There are some limitations to our study. First, we only conducted a feasibility analysis
on real-time detection of gastric cancer based on deep learning in a clinical setting.
Whether the AI system can achieve a good performance in gastric cancer detection and
help improve the detection rate of EGC remains to be investigated in larger multicenter
studies. Second, the enrolled patients were not followed up for a long time, and this
may lead to false-negative lesions missed by endoscopists, and the diagnostic ability
of the endoscopists may have an impact on the evaluation of the ENDOANGEL performance.
To avoid this bias, further study in which all patients are followed up or biopsied
should be conducted in order to evaluate the precision of ENDOANGEL in detecting gastric
cancer in a clinical setting. Third, patients and all image data evaluations were
performed blindly in this trial, whereas statisticians were not blinded. Unblinded
statisticians may induce potential bias in analysis; more attention should be paid
to this issue in our future research. Fourth, in addition to IEE, chromoendoscopy
is also one of the major tools used for tumor detection and characterization. In our
previous work, a deep learning method was developed to delineate EGC margin under
chromoendoscopy [32 ]; use of AI to detect and diagnose EGC under chromoendoscopy is still a valuable
direction that could be tried in the future.

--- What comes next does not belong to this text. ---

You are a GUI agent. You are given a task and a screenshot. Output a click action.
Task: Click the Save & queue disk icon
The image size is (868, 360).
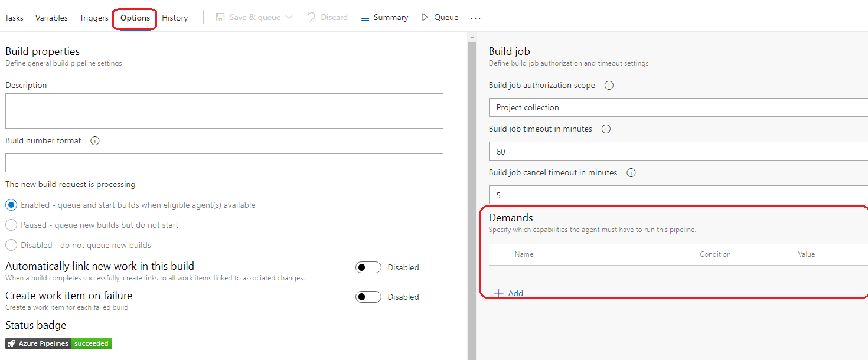[x=220, y=18]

In conclusion, ENDOANGEL, a system for improving endoscopy quality based on deep learning,
achieved real-time monitoring of endoscopic blind spots, timing, and EGC detection
during EGD. ENDOANGEL greatly improved the quality of EGD in this multicenter study,
and showed potential for detecting EGC in real clinical settings.
Acknowledgments
We thank our endoscopists and machine-learning engineers for their hard work. We express
gratitude to all patients and hospital staff for support of our trial.